Excerpted data: Begin

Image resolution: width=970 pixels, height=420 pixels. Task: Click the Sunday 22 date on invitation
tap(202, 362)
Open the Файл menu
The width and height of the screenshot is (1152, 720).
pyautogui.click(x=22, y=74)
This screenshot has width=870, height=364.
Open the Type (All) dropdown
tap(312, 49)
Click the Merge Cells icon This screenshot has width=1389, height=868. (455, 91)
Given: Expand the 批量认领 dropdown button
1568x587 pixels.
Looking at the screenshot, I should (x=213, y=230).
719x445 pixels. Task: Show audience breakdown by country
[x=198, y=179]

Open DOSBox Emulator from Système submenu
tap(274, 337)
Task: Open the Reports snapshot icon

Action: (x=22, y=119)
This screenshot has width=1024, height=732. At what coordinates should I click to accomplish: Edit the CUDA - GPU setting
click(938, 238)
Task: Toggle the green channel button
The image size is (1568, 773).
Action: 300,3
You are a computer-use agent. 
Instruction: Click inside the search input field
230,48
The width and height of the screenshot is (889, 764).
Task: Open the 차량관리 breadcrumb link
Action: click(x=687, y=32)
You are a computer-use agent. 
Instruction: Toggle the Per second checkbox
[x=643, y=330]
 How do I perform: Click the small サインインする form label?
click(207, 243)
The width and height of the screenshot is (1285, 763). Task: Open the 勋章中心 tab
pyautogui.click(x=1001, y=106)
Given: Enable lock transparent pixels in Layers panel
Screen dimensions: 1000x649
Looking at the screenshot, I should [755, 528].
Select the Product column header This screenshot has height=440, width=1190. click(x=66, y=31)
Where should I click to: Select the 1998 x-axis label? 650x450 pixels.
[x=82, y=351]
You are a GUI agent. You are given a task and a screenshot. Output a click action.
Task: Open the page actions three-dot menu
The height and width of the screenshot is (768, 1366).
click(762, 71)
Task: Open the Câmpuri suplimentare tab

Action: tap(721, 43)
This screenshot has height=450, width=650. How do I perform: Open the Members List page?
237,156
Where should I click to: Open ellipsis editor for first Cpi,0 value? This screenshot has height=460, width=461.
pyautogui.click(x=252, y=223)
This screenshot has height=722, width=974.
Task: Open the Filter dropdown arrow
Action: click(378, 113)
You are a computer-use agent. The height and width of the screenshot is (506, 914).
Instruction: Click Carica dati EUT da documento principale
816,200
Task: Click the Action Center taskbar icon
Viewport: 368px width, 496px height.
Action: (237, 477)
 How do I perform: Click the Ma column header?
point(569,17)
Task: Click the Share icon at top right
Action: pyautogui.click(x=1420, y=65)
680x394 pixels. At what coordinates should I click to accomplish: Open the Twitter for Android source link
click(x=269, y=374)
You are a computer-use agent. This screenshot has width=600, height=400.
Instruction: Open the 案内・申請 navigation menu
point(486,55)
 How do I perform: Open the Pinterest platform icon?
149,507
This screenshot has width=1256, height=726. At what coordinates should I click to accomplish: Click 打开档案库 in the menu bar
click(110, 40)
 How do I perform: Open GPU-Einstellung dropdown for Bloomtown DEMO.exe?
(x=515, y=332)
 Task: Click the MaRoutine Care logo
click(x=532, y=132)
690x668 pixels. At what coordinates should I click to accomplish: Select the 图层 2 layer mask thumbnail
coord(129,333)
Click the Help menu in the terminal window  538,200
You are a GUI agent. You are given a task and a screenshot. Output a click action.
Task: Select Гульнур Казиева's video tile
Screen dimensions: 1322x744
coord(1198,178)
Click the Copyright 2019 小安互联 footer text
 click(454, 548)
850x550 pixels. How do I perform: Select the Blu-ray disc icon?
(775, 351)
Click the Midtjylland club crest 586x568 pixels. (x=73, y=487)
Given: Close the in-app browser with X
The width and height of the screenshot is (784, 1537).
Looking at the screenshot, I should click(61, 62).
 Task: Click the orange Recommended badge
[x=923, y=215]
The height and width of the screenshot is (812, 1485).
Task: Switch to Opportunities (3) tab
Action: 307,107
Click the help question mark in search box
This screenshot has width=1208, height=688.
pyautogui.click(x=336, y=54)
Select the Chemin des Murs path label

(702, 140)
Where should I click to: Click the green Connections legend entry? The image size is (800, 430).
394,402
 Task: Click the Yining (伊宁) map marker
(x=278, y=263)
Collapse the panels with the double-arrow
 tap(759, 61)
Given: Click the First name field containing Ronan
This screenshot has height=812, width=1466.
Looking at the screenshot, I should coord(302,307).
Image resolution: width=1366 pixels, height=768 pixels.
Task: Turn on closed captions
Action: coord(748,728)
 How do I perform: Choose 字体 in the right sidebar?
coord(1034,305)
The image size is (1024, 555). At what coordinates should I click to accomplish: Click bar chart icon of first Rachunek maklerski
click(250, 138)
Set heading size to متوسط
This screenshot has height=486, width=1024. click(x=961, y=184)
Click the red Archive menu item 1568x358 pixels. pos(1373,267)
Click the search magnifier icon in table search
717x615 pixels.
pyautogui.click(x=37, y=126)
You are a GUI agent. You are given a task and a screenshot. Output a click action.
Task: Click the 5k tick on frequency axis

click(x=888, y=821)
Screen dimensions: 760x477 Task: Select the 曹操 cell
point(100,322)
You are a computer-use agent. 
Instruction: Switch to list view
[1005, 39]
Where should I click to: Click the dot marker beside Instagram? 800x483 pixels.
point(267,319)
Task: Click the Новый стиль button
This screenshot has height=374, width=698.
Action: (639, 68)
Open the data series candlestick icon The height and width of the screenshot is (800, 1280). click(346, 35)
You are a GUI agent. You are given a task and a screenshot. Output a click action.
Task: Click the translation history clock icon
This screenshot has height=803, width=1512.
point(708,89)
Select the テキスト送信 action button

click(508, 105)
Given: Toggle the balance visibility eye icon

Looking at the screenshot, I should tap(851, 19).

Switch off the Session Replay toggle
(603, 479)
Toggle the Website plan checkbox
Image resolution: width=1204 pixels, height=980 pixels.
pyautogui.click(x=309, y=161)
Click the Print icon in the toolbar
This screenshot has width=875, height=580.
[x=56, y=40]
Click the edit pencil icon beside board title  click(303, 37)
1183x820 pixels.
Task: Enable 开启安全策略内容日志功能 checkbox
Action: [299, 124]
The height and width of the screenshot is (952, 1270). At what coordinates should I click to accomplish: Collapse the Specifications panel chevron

Excerpted data: End

• **Assignment**
From the first line to the last, reproduce the data exactly.

• **Exercise answer**
Image resolution: width=970 pixels, height=420 pixels. Task: Click the Sunday 22 date on invitation
tap(202, 362)
Open the Файл menu
The width and height of the screenshot is (1152, 720).
pyautogui.click(x=22, y=74)
This screenshot has width=870, height=364.
Open the Type (All) dropdown
tap(312, 49)
Click the Merge Cells icon This screenshot has width=1389, height=868. (455, 91)
Given: Expand the 批量认领 dropdown button
1568x587 pixels.
Looking at the screenshot, I should (x=213, y=230).
719x445 pixels. Task: Show audience breakdown by country
[x=198, y=179]

Open DOSBox Emulator from Système submenu
tap(274, 337)
Task: Open the Reports snapshot icon

Action: (x=22, y=119)
This screenshot has width=1024, height=732. At what coordinates should I click to accomplish: Edit the CUDA - GPU setting
click(938, 238)
Task: Toggle the green channel button
The image size is (1568, 773).
Action: 300,3
You are a computer-use agent. 
Instruction: Click inside the search input field
230,48
The width and height of the screenshot is (889, 764).
Task: Open the 차량관리 breadcrumb link
Action: click(x=687, y=32)
You are a computer-use agent. 
Instruction: Toggle the Per second checkbox
[x=643, y=330]
 How do I perform: Click the small サインインする form label?
click(207, 243)
The width and height of the screenshot is (1285, 763). Task: Open the 勋章中心 tab
pyautogui.click(x=1001, y=106)
Given: Enable lock transparent pixels in Layers panel
Screen dimensions: 1000x649
Looking at the screenshot, I should [755, 528].
Select the Product column header This screenshot has height=440, width=1190. click(x=66, y=31)
Where should I click to: Select the 1998 x-axis label? 650x450 pixels.
[x=82, y=351]
You are a GUI agent. You are given a task and a screenshot. Output a click action.
Task: Open the page actions three-dot menu
The height and width of the screenshot is (768, 1366).
click(762, 71)
Task: Open the Câmpuri suplimentare tab

Action: tap(721, 43)
This screenshot has height=450, width=650. How do I perform: Open the Members List page?
237,156
Where should I click to: Open ellipsis editor for first Cpi,0 value? This screenshot has height=460, width=461.
pyautogui.click(x=252, y=223)
This screenshot has height=722, width=974.
Task: Open the Filter dropdown arrow
Action: click(378, 113)
You are a computer-use agent. The height and width of the screenshot is (506, 914).
Instruction: Click Carica dati EUT da documento principale
816,200
Task: Click the Action Center taskbar icon
Viewport: 368px width, 496px height.
Action: (237, 477)
 How do I perform: Click the Ma column header?
point(569,17)
Task: Click the Share icon at top right
Action: pyautogui.click(x=1420, y=65)
680x394 pixels. At what coordinates should I click to accomplish: Open the Twitter for Android source link
click(x=269, y=374)
You are a computer-use agent. This screenshot has width=600, height=400.
Instruction: Open the 案内・申請 navigation menu
point(486,55)
 How do I perform: Open the Pinterest platform icon?
149,507
This screenshot has width=1256, height=726. At what coordinates should I click to accomplish: Click 打开档案库 in the menu bar
click(110, 40)
 How do I perform: Open GPU-Einstellung dropdown for Bloomtown DEMO.exe?
(x=515, y=332)
 Task: Click the MaRoutine Care logo
click(x=532, y=132)
690x668 pixels. At what coordinates should I click to accomplish: Select the 图层 2 layer mask thumbnail
coord(129,333)
Click the Help menu in the terminal window  538,200
You are a GUI agent. You are given a task and a screenshot. Output a click action.
Task: Select Гульнур Казиева's video tile
Screen dimensions: 1322x744
coord(1198,178)
Click the Copyright 2019 小安互联 footer text
 click(454, 548)
850x550 pixels. How do I perform: Select the Blu-ray disc icon?
(775, 351)
Click the Midtjylland club crest 586x568 pixels. (x=73, y=487)
Given: Close the in-app browser with X
The width and height of the screenshot is (784, 1537).
Looking at the screenshot, I should click(61, 62).
 Task: Click the orange Recommended badge
[x=923, y=215]
The height and width of the screenshot is (812, 1485).
Task: Switch to Opportunities (3) tab
Action: 307,107
Click the help question mark in search box
This screenshot has width=1208, height=688.
pyautogui.click(x=336, y=54)
Select the Chemin des Murs path label

(702, 140)
Where should I click to: Click the green Connections legend entry? The image size is (800, 430).
394,402
 Task: Click the Yining (伊宁) map marker
(x=278, y=263)
Collapse the panels with the double-arrow
 tap(759, 61)
Given: Click the First name field containing Ronan
This screenshot has height=812, width=1466.
Looking at the screenshot, I should coord(302,307).
Image resolution: width=1366 pixels, height=768 pixels.
Task: Turn on closed captions
Action: coord(748,728)
 How do I perform: Choose 字体 in the right sidebar?
coord(1034,305)
The image size is (1024, 555). At what coordinates should I click to accomplish: Click bar chart icon of first Rachunek maklerski
click(250, 138)
Set heading size to متوسط
This screenshot has height=486, width=1024. click(x=961, y=184)
Click the red Archive menu item 1568x358 pixels. pos(1373,267)
Click the search magnifier icon in table search
717x615 pixels.
pyautogui.click(x=37, y=126)
You are a GUI agent. You are given a task and a screenshot. Output a click action.
Task: Click the 5k tick on frequency axis

click(x=888, y=821)
Screen dimensions: 760x477 Task: Select the 曹操 cell
point(100,322)
You are a computer-use agent. 
Instruction: Switch to list view
[1005, 39]
Where should I click to: Click the dot marker beside Instagram? 800x483 pixels.
point(267,319)
Task: Click the Новый стиль button
This screenshot has height=374, width=698.
Action: (639, 68)
Open the data series candlestick icon The height and width of the screenshot is (800, 1280). click(346, 35)
You are a GUI agent. You are given a task and a screenshot. Output a click action.
Task: Click the translation history clock icon
This screenshot has height=803, width=1512.
point(708,89)
Select the テキスト送信 action button

click(508, 105)
Given: Toggle the balance visibility eye icon

Looking at the screenshot, I should tap(851, 19).

Switch off the Session Replay toggle
(603, 479)
Toggle the Website plan checkbox
Image resolution: width=1204 pixels, height=980 pixels.
pyautogui.click(x=309, y=161)
Click the Print icon in the toolbar
This screenshot has width=875, height=580.
[x=56, y=40]
Click the edit pencil icon beside board title  click(303, 37)
1183x820 pixels.
Task: Enable 开启安全策略内容日志功能 checkbox
Action: [299, 124]
The height and width of the screenshot is (952, 1270). At what coordinates should I click to accomplish: Collapse the Specifications panel chevron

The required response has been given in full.